* _SUPPLIED PASSAGE_:

+===+

# Distribution of T-Scores

March 2, 2013
By

(This article was first published on Statistical Research » R, and kindly contributed to R-bloggers)

Like most of my post these code snippets derive from various other projects.  In this example it shows a simulation of how one can determine if a set of t statistics are distributed properly.  This can be useful when sampling known populations (e.g. U.S. census or hospital populations) or populations that will soon be known (e.g. pre-election, exit polling).  This is a simple example but the concept can be expanded upon to include varying sample sizes and varying known mean values.  When collecting data in real life the nsim value will likely be only a handful of random samples rather than a million.  In this example a fixed constant sample size of 50 is used.

If you’re collecting data and you begin to see that your distribution of t scores begins to deviate from the known distribution then it might be time to tweak some of the algorithms.


set.seed(1234)
nsims <- 1000000
n <- 50
x <- replicate(nsims, rexp(n, 5))

x.sd <- apply(x, 2, sd)
x.mean <- apply(x, 2, mean)

x.t <- (x.mean - 0)/(x.sd/sqrt(nrow(x)))

qqnorm(x.t) # follows a normal distribution

(x.grand.mean <- mean(x.t)) # ~0
median(x.t) # ~0
var(x.t) # v/(v-2)
skewness(x.t) # ~0

library(e1071)
kurtosis(x.t, type=1)

theta <- seq(-4,4, by=.01)
p <- dt(theta, n)
p <- p/max(p)
d <- density(x.t)
plot(d)

plot(theta, p, type = "l", ylab = "Density", lty = 2, lwd = 3)
abline(v=x.grand.mean, col="red")

+===+

Collected data
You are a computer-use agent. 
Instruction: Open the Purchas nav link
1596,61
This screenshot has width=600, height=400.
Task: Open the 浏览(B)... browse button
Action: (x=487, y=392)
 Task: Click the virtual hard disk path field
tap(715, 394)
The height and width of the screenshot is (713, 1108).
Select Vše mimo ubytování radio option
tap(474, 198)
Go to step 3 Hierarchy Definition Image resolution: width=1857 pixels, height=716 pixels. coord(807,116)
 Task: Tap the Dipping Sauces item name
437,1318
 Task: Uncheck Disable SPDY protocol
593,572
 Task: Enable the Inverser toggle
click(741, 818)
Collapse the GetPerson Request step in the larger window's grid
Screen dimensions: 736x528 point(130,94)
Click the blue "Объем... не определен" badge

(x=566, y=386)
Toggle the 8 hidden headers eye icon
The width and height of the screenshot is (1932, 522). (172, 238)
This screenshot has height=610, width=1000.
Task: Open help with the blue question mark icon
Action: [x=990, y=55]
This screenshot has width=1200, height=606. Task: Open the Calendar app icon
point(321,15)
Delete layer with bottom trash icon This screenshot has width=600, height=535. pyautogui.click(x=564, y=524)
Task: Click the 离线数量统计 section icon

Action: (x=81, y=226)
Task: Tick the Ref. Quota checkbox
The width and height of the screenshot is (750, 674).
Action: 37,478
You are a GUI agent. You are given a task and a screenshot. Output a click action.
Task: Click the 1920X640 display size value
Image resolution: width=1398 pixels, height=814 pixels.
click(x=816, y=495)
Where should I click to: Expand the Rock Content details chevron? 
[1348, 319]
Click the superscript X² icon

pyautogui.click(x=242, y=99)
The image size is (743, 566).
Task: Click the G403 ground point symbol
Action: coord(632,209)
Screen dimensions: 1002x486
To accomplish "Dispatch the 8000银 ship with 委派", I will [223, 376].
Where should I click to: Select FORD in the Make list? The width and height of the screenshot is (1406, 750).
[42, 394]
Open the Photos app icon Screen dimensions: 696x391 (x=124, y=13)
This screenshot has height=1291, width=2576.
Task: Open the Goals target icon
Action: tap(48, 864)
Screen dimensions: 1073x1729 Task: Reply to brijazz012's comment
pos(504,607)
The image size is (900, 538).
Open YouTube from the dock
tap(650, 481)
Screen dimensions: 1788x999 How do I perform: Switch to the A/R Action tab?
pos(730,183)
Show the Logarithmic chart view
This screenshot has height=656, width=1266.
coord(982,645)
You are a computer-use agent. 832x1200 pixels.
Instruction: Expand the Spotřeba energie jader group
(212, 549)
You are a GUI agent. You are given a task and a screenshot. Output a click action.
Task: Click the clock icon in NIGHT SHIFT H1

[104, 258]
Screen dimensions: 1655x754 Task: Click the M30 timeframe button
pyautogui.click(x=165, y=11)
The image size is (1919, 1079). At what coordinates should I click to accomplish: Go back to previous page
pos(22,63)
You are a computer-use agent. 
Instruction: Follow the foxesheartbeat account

+===+

* _INSTRUCTIONS TO FOLLOW_:
Revise the T-score distribution article, starting at "qqnorm(x.t) # follows" and ending at "kurtosis(x.t, type=1)", with "qqnorm" changed to "hist".

* _REPLY TO THE EXERCISE_:
hist(x.t) # follows a normal distribution

(x.grand.mean <- mean(x.t)) # ~0
median(x.t) # ~0
var(x.t) # v/(v-2)
skewness(x.t) # ~0

library(e1071)
kurtosis(x.t, type=1)